En l’espèce, la demande de restitution du dépôt de garantie, nouvelle en appel, se rattache directement aux prétentions originaires et aux conséquences du congé pour reprise, de sorte qu’elle est recevable.
Sur le fond, selon l’article 22 de la loi du 6 juillet 1989, le dépôt de garantie est restitué dans un délai maximal de deux mois à compter de la remise des clés au bailleur, déduction faite, le cas échéant, des sommes restant dues au bailleur et des sommes dont celui-ci pourrait être tenu, aux lieu et place du locataire, sous réserve qu’elles soient dûment justifiées. A défaut de restitution dans les délais prévus, le dépôt de garantie restant dû au locataire est majoré d’une somme égale à 10 % du loyer mensuel en principal, pour chaque période mensuelle commencée en retard.
En l’espèce, il ressort des pièces produits qu’il existe un litige entre les parties relatif à l’indemnisation des réparations locatives actuellement pendant devant le tribunal judiciaire de Sarreguemines (RG 11-24.159) et que l’état des lieux de sortie contradictoire du 30 octobre 2024 fait état de diverses dégradations lors de la restitution du logement. La restitution du dépôt de garantie étant liée à la demande de réparations locatives, la demande de l’appelante est rejetée.
Sur l’article 700 du code de procédure civile et les dépens
Sur la recevabilité de la demande au titre des frais irrépétibles de première instance, l’article 910-4 du code de procédure civile qui ne concerne que les prétentions au fond, n’est pas applicable aux frais irrépétibles. Sur le caractère nouveau de la demande, il s’agit de la même demande que celle présentée en première instance et rejetée par le premier juge, de sorte qu’elle est recevable en application de l’article 565 du code de procédure civile, une augmentation de montant ne caractérisant pas une demande nouvelle. En conséquence l’intimée est déboutée de sa fin de non recevoir.
Les dispositions du jugement sur les frais irrépétibles et les dépens sont infirmées.

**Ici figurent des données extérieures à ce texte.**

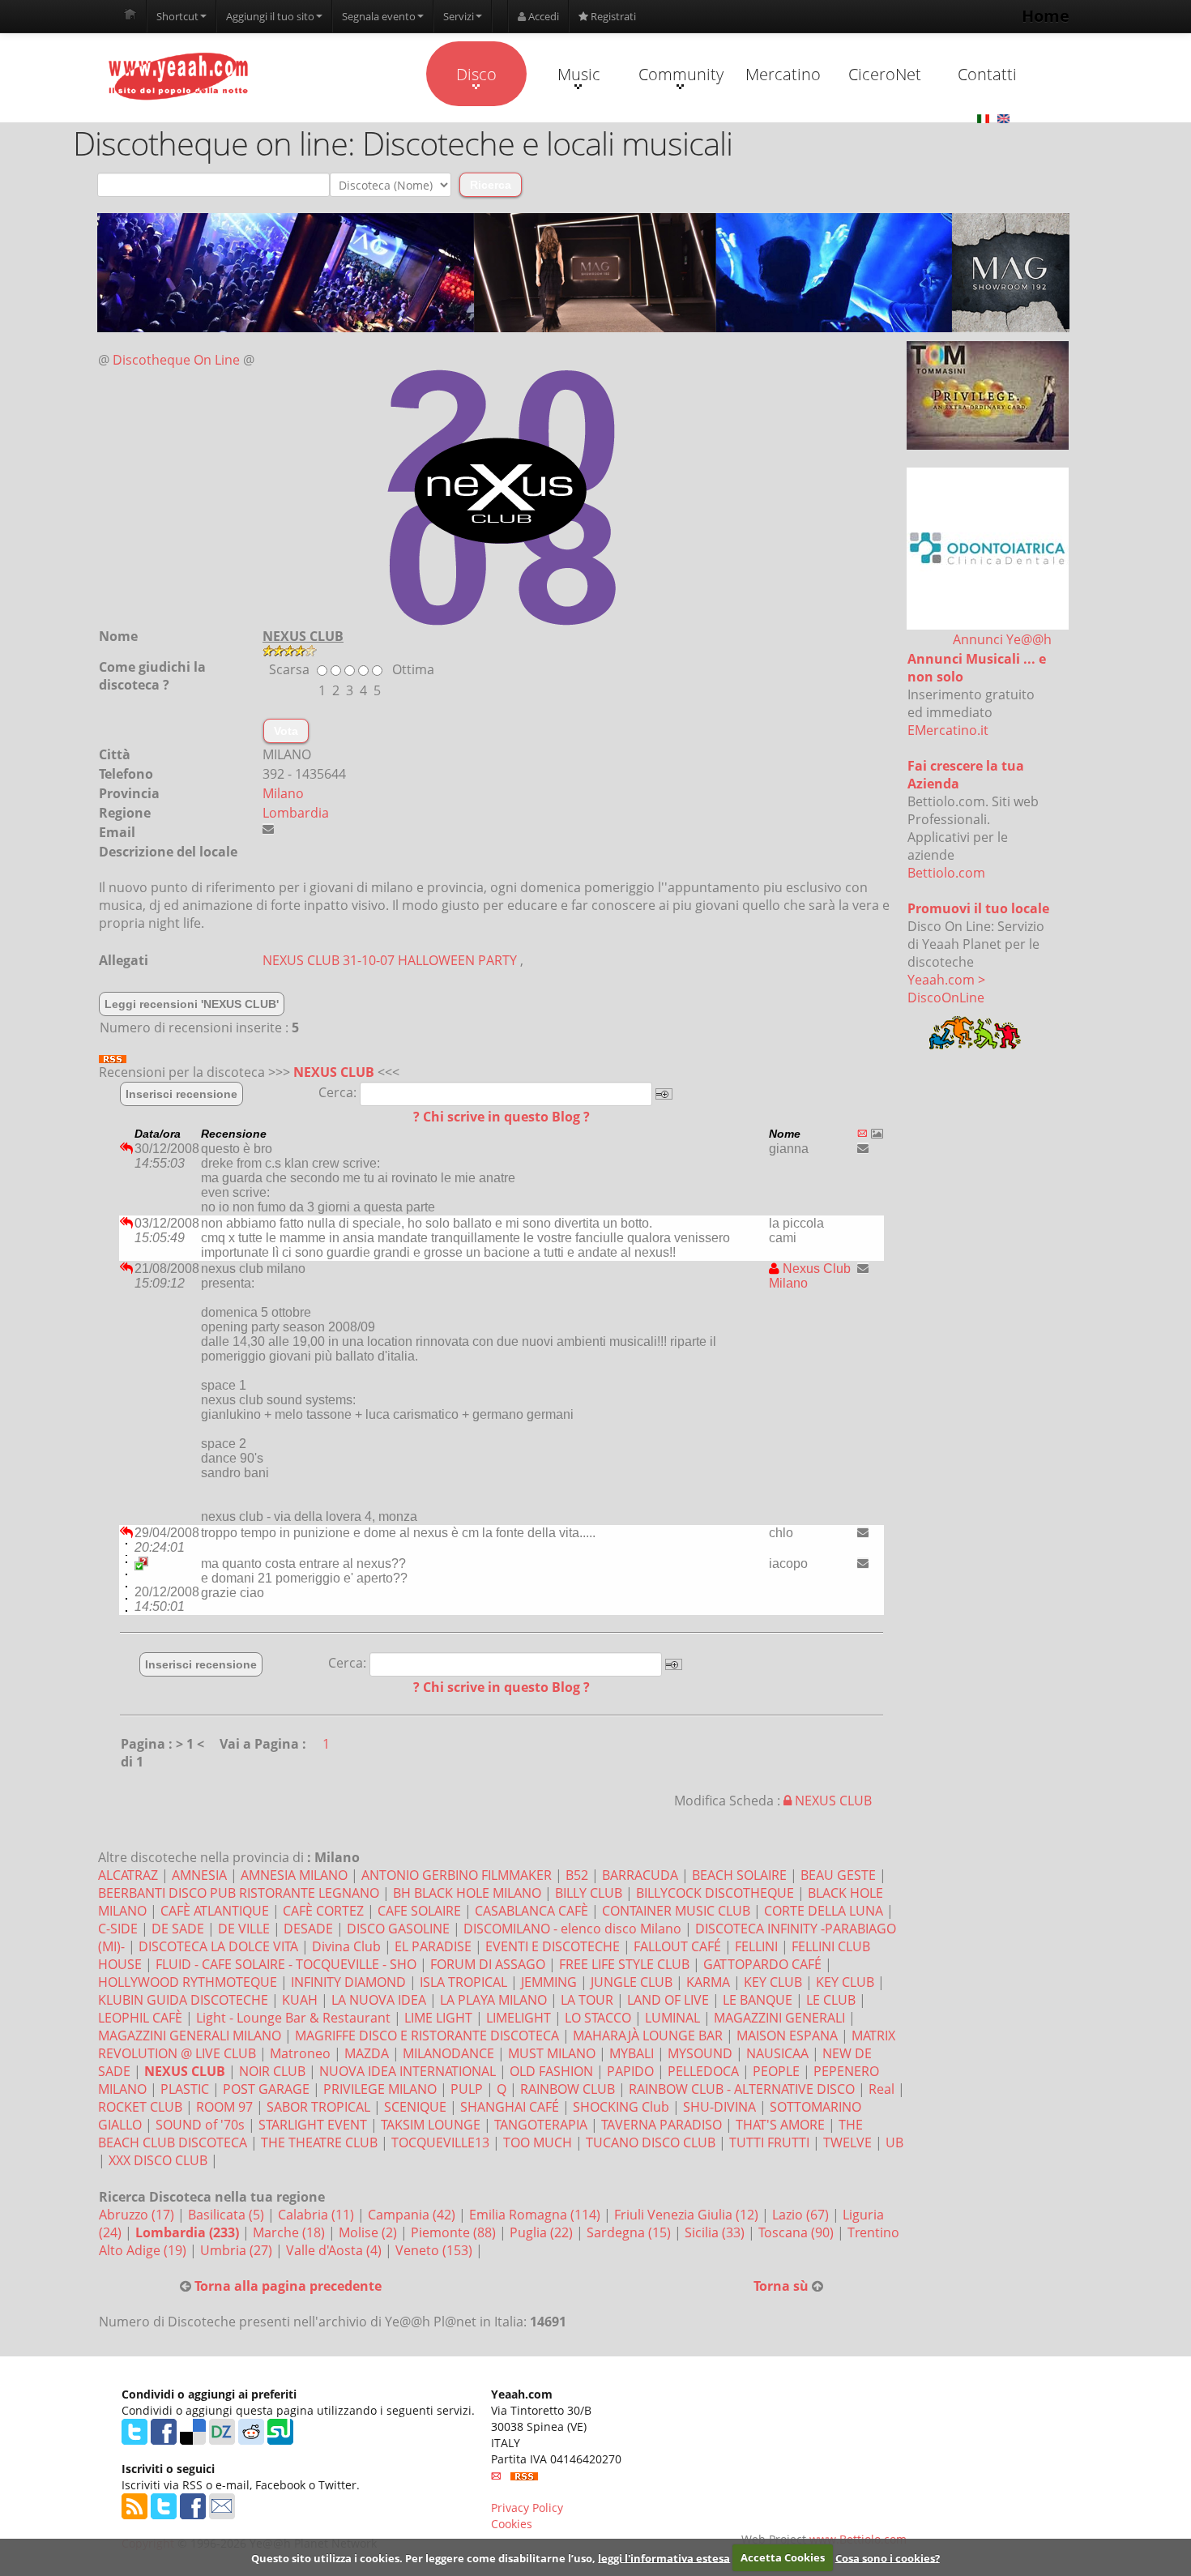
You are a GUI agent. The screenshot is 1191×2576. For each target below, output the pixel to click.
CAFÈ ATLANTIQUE (214, 1911)
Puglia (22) (543, 2232)
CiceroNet (884, 74)
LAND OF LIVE (668, 2000)
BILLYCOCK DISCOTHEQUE (715, 1893)
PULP (466, 2089)
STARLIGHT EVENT (312, 2125)
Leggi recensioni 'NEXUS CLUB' (192, 1004)
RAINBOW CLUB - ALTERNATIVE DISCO (742, 2089)
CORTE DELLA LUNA (823, 1911)
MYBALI (631, 2053)
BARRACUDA (640, 1875)
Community (681, 74)
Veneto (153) (435, 2250)
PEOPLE (776, 2071)
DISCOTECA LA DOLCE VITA (218, 1946)
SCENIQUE (415, 2107)
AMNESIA (199, 1875)
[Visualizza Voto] (583, 650)
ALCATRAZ (128, 1875)
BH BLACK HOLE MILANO (467, 1893)
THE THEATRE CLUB (319, 2142)
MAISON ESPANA (787, 2035)
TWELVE (847, 2142)
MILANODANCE (448, 2053)
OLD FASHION (551, 2071)
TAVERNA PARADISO (661, 2125)
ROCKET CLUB (140, 2107)
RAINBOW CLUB (567, 2089)
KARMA (708, 1982)
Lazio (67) (802, 2215)
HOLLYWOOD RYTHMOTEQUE (187, 1982)
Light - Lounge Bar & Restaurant (293, 2018)
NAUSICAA (777, 2053)
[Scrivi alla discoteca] (268, 829)
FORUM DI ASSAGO (487, 1964)
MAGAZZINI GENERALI (779, 2018)
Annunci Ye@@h (1002, 639)
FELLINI (756, 1946)
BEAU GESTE (838, 1875)
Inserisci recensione (181, 1093)
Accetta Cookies (783, 2557)
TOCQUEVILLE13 (440, 2142)
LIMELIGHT (518, 2018)
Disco (476, 74)
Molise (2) (369, 2232)
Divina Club (346, 1946)
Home (1045, 16)
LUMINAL (672, 2018)
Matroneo (300, 2053)
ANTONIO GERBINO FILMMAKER (456, 1875)
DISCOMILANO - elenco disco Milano (572, 1928)
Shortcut (177, 16)
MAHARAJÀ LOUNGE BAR (648, 2035)
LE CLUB (831, 2000)
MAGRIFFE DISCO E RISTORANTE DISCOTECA (427, 2035)
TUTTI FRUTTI (769, 2142)
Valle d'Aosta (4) (335, 2250)
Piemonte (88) (455, 2232)
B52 (577, 1875)
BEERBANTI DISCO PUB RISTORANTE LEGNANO (238, 1893)
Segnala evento (379, 16)
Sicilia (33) (716, 2232)
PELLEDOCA (703, 2071)
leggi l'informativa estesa (664, 2557)
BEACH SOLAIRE (739, 1875)
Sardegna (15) (630, 2232)
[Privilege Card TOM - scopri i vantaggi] (988, 395)
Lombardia (296, 813)
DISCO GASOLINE (398, 1928)
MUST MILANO (552, 2053)
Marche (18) (290, 2232)
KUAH (300, 2000)
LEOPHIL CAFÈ (140, 2018)
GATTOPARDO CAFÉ (762, 1964)
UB (894, 2142)
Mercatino (783, 74)
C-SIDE (118, 1928)
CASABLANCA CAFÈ (531, 1911)
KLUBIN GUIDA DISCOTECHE (183, 2000)
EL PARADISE (433, 1946)
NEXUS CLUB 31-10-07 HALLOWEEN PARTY (390, 960)
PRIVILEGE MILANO (380, 2089)
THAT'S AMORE (780, 2125)
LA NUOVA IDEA (378, 2000)
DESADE (308, 1928)
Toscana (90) (797, 2232)
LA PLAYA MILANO (493, 2000)
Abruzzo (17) (138, 2215)
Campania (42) (413, 2215)
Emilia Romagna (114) (536, 2215)
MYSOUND (700, 2053)
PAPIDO (630, 2071)
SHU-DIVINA (719, 2107)
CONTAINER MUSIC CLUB (676, 1911)
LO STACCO (598, 2018)
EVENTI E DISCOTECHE (552, 1946)
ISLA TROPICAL (463, 1982)
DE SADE (178, 1928)
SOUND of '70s (200, 2125)
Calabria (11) (317, 2215)
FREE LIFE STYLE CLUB (624, 1964)
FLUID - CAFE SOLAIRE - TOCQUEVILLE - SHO (286, 1964)
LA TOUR (587, 2000)
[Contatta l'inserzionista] (863, 1148)
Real (881, 2089)
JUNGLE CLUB (631, 1982)
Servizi (458, 16)
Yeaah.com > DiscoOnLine (946, 988)
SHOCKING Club (621, 2107)
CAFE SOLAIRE (419, 1911)
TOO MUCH (537, 2142)
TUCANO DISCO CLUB (650, 2142)
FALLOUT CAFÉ (677, 1946)
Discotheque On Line (176, 360)
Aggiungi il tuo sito (270, 16)
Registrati (612, 16)
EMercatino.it (947, 730)
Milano (283, 793)
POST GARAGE (266, 2089)
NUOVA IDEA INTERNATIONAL (407, 2071)
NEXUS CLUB (333, 1072)
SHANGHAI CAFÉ (509, 2107)
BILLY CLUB (588, 1893)
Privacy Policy (527, 2507)
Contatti (987, 74)
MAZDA (366, 2053)
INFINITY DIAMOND (348, 1982)
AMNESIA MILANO (294, 1875)
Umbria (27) (237, 2250)
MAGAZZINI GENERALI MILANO (189, 2035)
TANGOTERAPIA (540, 2125)
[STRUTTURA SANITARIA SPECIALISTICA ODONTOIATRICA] (988, 549)
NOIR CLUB (272, 2071)
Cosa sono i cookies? (887, 2557)
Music (578, 74)
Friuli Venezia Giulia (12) (688, 2215)
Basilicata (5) (227, 2215)
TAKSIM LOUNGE (430, 2125)
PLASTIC (184, 2089)
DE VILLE (244, 1928)
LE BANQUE (757, 2000)
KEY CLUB (773, 1982)
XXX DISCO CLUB (158, 2160)
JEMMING (549, 1982)
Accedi (542, 16)
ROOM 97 (224, 2107)
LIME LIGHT (438, 2018)
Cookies (511, 2523)
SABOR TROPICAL (318, 2107)
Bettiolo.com (946, 873)
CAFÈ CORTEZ (323, 1911)
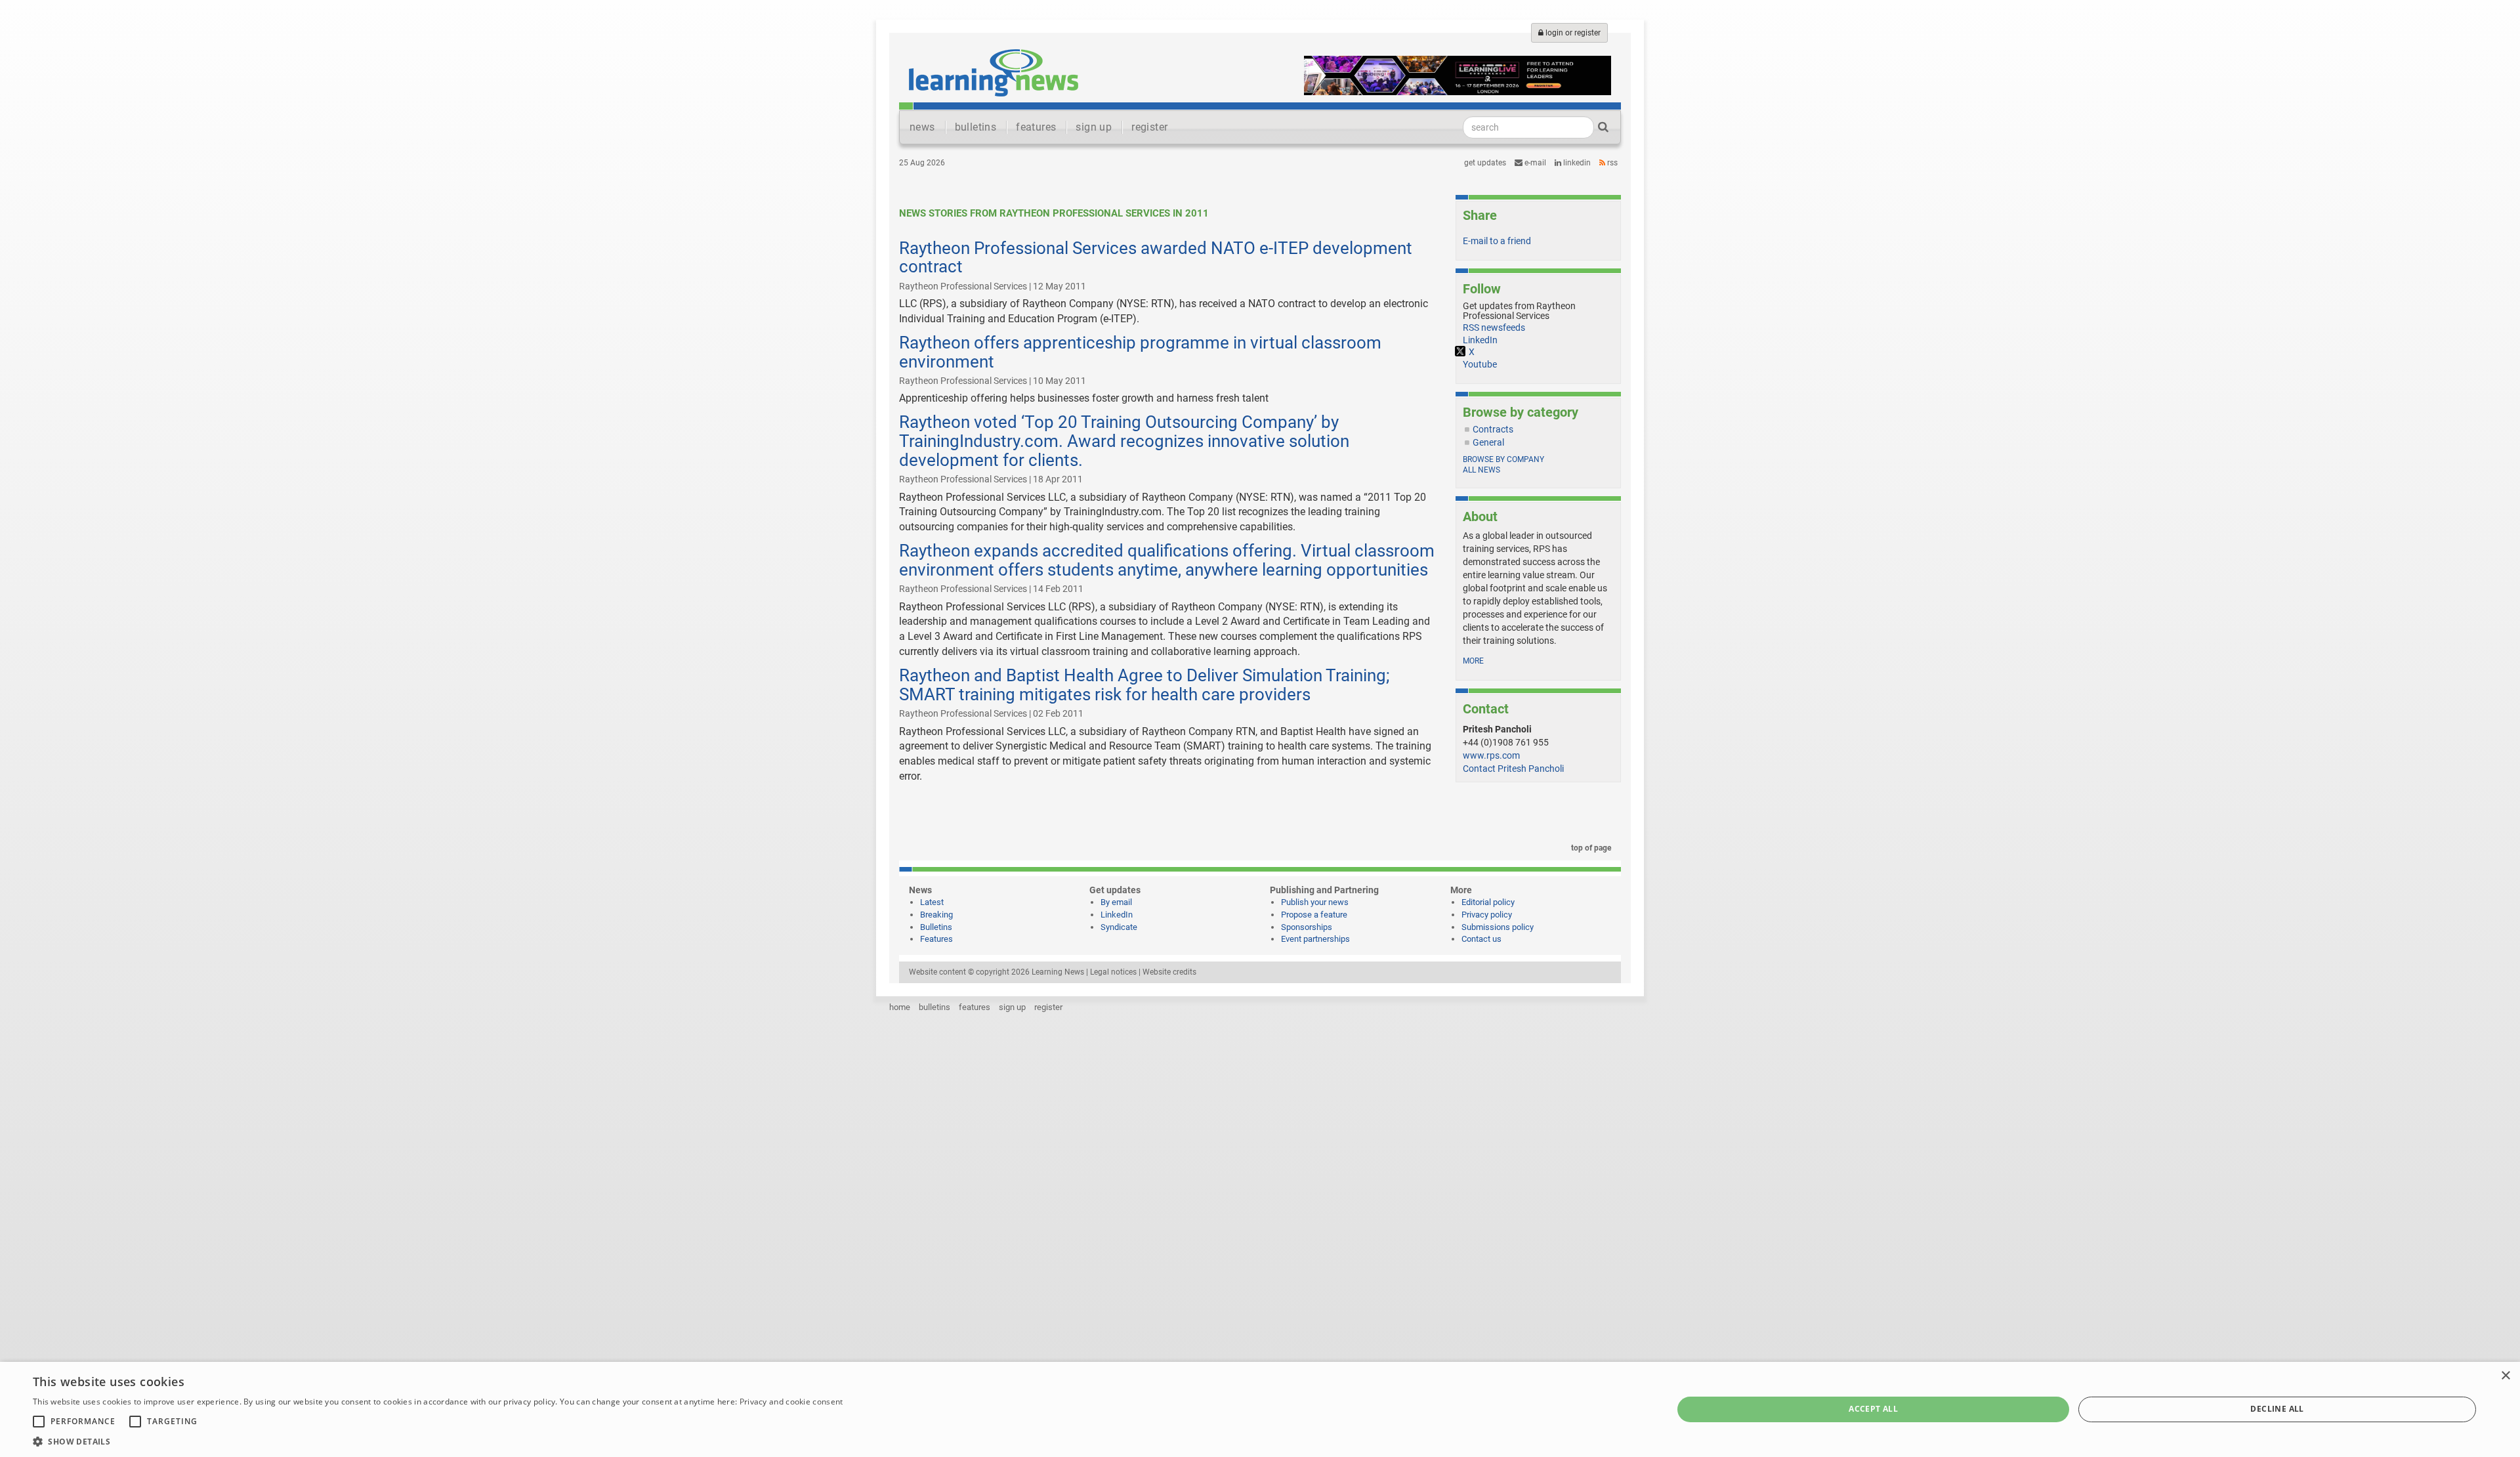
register (1149, 127)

La SCI [B], partie perdante, est condamnée aux dépens de première instance et d’appel et à verser à l’appelante la somme de 1.000 euros pour la procédure de première instance et celle de 1.500 euros pour la procédure d’appel au titre de l’article 700 du code de procédure civile. Elle est déboutée de ses demandes de ce chef.
PAR CES MOTIFS :
LA COUR, statuant par arrêt contradictoire, prononcé publiquement par mise à disposition au greffe, conformément aux dispositions de l’article 450 alinéa 2 du code de procédure civile,
DEBOUTE Mme [H] [E] de ses demandes avant dire droit de comparution personnelle de M. [D] [R] et d’audition de Mme [G] [V] et Mme [K] [I];
DEBOUTE la SCI [B] de sa fin de non recevoir tirée de l’irrecevabilité des demandes de Mme [H] [E] ;
INFIRME le jugement en toutes ses dispositions et statuant à nouveau ;
DIT que le congé pour reprise délivré à Mme [H] [E] à la demande de la SCI [B] par acte du 22 juin 2023 est nul ;
CONDAMNE la SCI [B] à verser à Mme [H] [E] la somme de 3.000 euros de dommages et intérêts en réparation de son préjudice moral ;
DEBOUTE Mme [H] [E] de sa demande de restitution du dépôt de garantie ;
CONDAMNE la SCI [B] aux dépens de première instance et d’appel ;
CONDAMNE la SCI [B] à verser à Mme [H] [E] la somme de 1.000 euros pour la procédure de première instance et celle de 1.500 euros pour la procédure d’appel au titre de l’article 700 du code de procédure civile ;
DEBOUTE la SCI [B] de sa demande au titre de l’article 700 du code de procédure civile tant en première instance qu’en appel.